Data to use »
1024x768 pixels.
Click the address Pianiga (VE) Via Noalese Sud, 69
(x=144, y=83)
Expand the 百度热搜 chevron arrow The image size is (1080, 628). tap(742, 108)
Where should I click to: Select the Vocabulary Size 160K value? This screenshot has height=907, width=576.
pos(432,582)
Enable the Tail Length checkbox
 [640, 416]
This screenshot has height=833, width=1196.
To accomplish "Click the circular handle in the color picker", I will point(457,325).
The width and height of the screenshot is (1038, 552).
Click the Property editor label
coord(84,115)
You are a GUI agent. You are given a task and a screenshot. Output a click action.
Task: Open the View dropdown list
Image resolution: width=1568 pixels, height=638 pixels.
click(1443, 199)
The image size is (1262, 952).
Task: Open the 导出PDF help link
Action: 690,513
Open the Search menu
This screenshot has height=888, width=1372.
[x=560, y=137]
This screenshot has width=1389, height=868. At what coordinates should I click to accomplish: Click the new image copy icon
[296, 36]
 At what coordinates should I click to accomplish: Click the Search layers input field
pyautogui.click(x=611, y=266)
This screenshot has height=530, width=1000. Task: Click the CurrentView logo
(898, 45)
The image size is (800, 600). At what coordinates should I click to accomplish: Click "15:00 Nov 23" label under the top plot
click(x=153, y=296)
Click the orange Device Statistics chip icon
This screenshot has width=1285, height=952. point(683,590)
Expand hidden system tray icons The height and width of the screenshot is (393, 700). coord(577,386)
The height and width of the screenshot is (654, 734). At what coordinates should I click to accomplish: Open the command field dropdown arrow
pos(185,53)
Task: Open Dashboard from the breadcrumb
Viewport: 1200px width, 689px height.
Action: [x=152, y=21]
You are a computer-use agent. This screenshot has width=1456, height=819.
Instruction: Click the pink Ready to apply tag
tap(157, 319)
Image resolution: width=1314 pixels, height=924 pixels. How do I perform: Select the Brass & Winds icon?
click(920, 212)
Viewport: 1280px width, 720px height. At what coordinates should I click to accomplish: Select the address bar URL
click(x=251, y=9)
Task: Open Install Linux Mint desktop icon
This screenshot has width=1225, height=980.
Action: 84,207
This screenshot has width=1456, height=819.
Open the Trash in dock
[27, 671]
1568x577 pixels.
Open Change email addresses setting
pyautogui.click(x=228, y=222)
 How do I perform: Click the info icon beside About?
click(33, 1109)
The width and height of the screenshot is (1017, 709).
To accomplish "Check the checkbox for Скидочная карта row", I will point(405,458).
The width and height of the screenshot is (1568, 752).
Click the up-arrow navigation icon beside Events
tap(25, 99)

Exercise task »
Please write out the records again, starting at the beginning and ending at the line containing "I will point(457,325).", requests included, and shift every coordinate in the answers by adding 146 to it. Leave all other numbers unchanged and give only those lines.

Solution to this problem »
1024x768 pixels.
Click the address Pianiga (VE) Via Noalese Sud, 69
(x=290, y=229)
Expand the 百度热搜 chevron arrow The image size is (1080, 628). tap(888, 254)
Where should I click to: Select the Vocabulary Size 160K value? This screenshot has height=907, width=576.
pos(578,728)
Enable the Tail Length checkbox
 [786, 562]
This screenshot has height=833, width=1196.
To accomplish "Click the circular handle in the color picker", I will point(603,471).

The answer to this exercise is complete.